I read this error as the program is crashing because the code is throwing an
exception that isn't being caught. Can you add code to catch the exception and
print the error message which might be more informative?
Thanks,
Micah
On Friday, November 17, 2023, <[email protected]
<mailto:[email protected]> > wrote:
These were the steps I followed:
1. Download from Github - https://github.com/apache/arrow - unzip it
2. Open Developer PowerShell for VS 2022 as Administrator
3. cd D:\path_to_arrow\14.0.1
4. cd .\cpp
5. mkdir build
6. cd build
7. cmake .. -G "Visual Studio 17 2022" -A x64 -DARROW_BUILD_TESTS=ON
-DARROW_PARQUET=ON
8. Open arrow.sln files in build folder in VS
9. Build ALL_BUILD
10. Copy arrow.dll, arrow.pdb, parquet.dll, parquet.pdb files to Debug folder
of project
In VS project Solution Explorer > Properties:
1. C/C++ > General > Additional Include Directories: add src directory
2. Linker > General > Additional Library Directories: add build/release/Debug
directory
3. Linker > Input > Additional Dependencies: arrow.lib;parquet.lib
Cmake is version 3.27.7
-----Oorspronkelijk bericht-----
Van: Bryce Mecum <[email protected] <mailto:[email protected]> >
Verzonden: donderdag 16 november 2023 20:43
Aan: [email protected] <mailto:[email protected]>
Onderwerp: Re: [C++][Parquet] Unable to read memory??
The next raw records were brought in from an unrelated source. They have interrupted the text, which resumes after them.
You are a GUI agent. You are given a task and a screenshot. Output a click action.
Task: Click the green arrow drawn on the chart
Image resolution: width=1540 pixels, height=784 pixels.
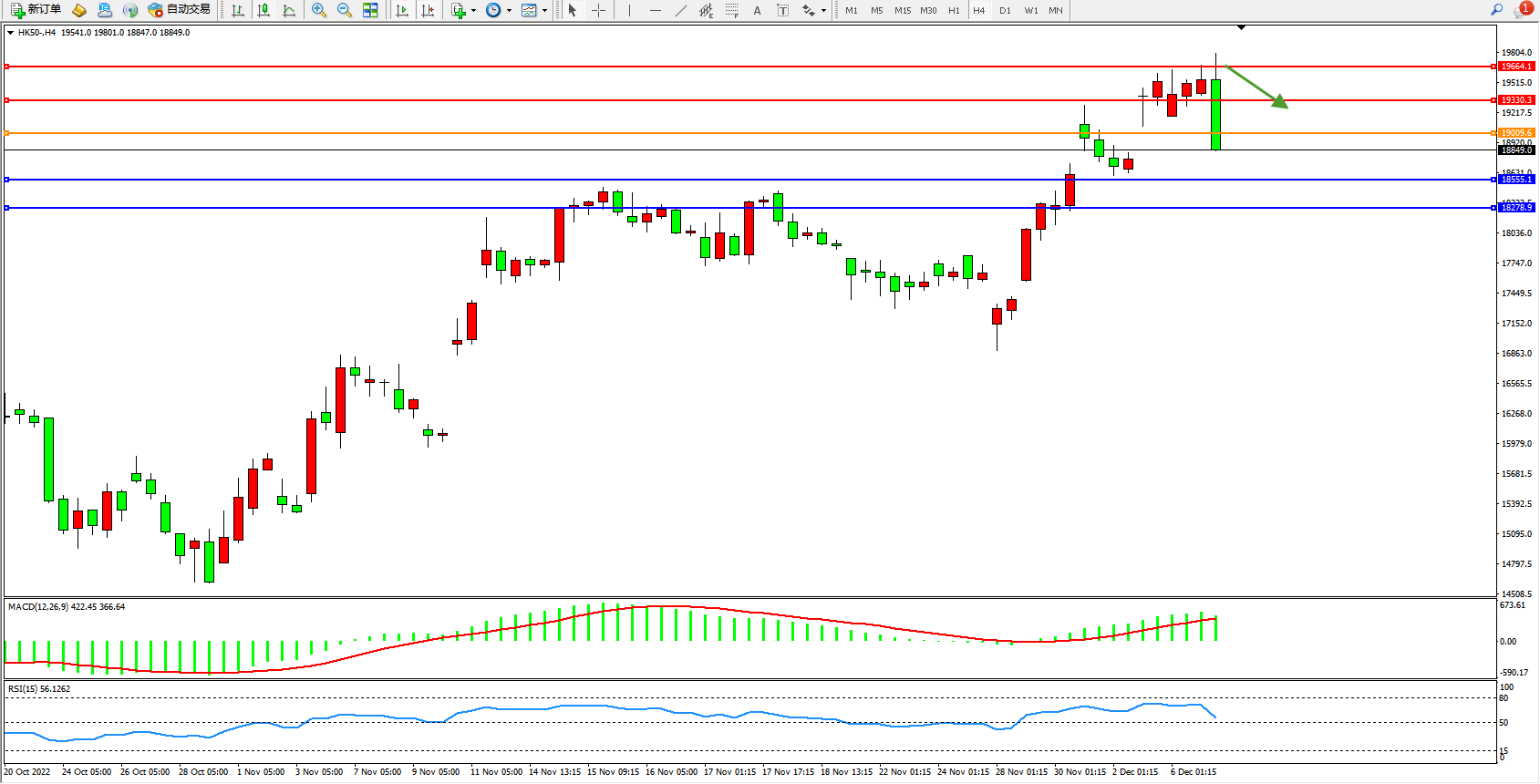pos(1256,87)
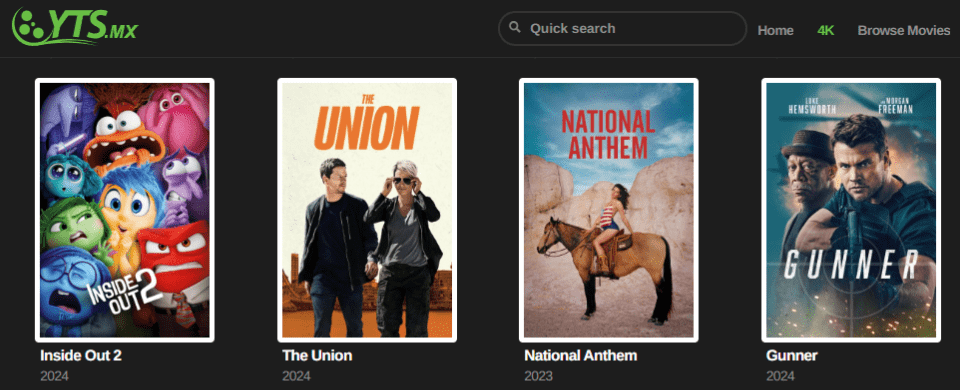Open the National Anthem poster image
This screenshot has width=960, height=390.
coord(609,210)
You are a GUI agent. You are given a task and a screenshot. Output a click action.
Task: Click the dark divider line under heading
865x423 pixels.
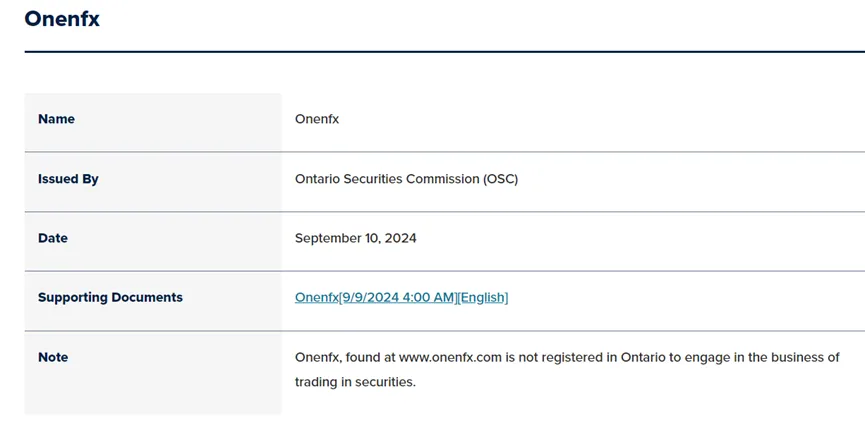tap(445, 52)
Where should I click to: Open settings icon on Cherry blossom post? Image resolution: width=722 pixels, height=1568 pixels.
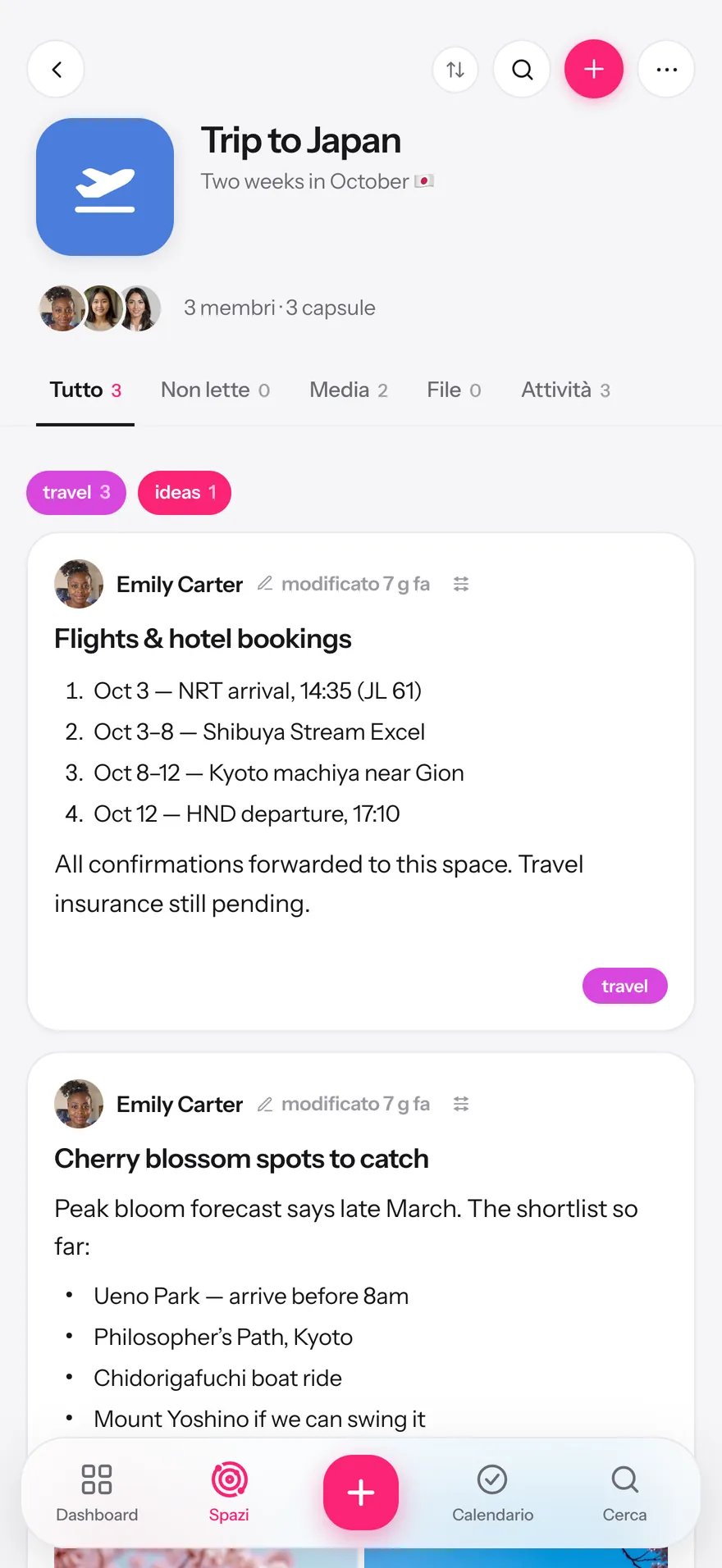(x=461, y=1104)
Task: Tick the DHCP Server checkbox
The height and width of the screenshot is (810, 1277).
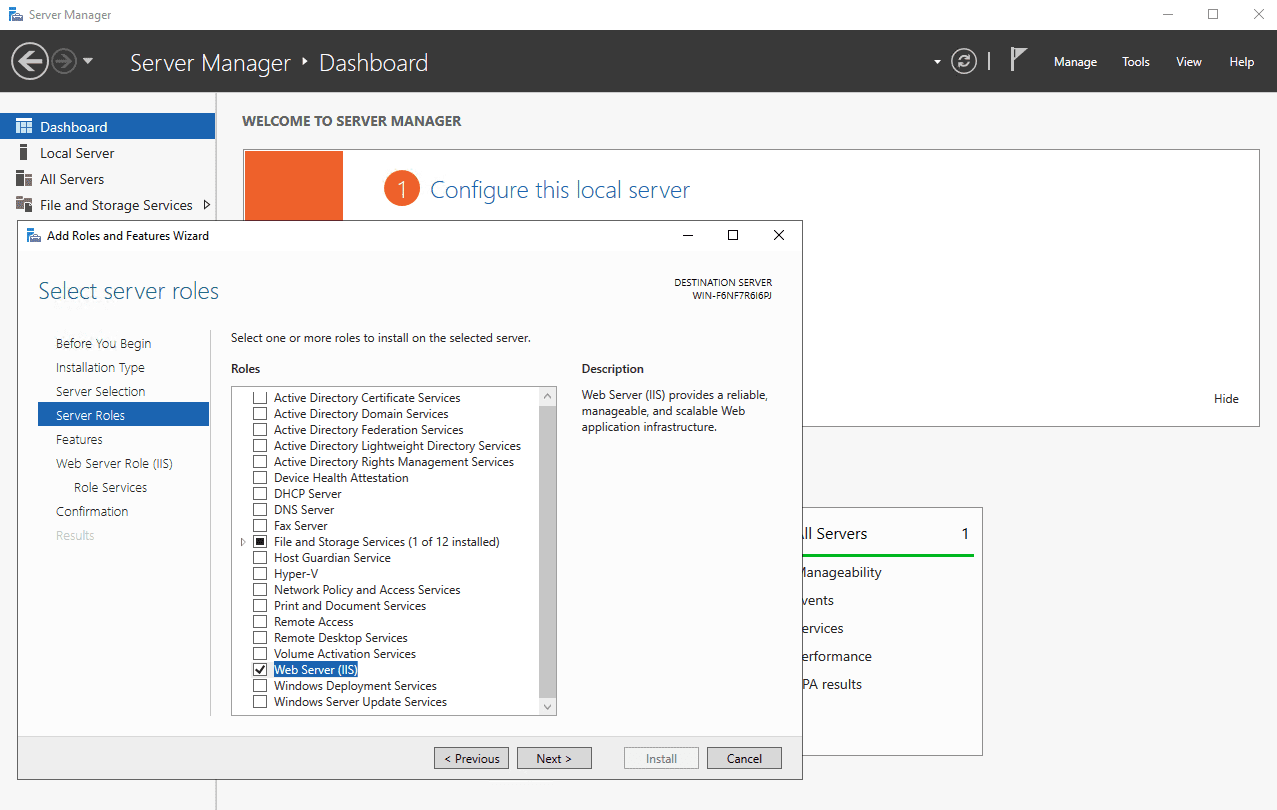Action: coord(260,494)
Your code is correct so I think something else is going on. Can you give us
more details about your environment, such as how you're getting the Arrow C++
DLLs (nuget, conda, building from source) and how you're compiling your program?
On Thu, Nov 16, 2023 at 4:27 AM <[email protected]
<mailto:[email protected]> > wrote:
>
> Hi,
>
>
>
> I’m trying to get Parquet to work in C++. I have the following code:
>
>
>
> #include "arrow/io/api.h"
>
> #include "parquet/arrow/reader.h"
>
> #include "arrow/io/file.h"
>
> #include "parquet/stream_reader.h"
>
>
>
> int main()
>
> {
>
> std::shared_ptr<arrow::io::ReadableFile> infile;
>
>
>
> PARQUET_ASSIGN_OR_THROW(
>
> infile,
>
>
> arrow::io::ReadableFile::Open("D:/path_to_parquet_file/file.parquet"))
> ;
>
> }
>
>
>
> I get an error on PARQUET_ASSIGN_OR_THROW. It seems to be unable to read
> memory. Exception that I’m getting:
>
> Unhandled exception at 0x00007FFE2866CF19 in cpp.exe: Microsoft C++
> exception: parquet::ParquetStatusException at memory location
> 0x000000648DCFFC60.: parquet::ParquetStatusException at memory location
> 0x000000648DCFFC60.
>
>
>
> What is wrong with this code? I’m using VS Community 2022 and Windows 10
> 64bit.
>
>
>
> Kind regards,
>
>
>
> Nick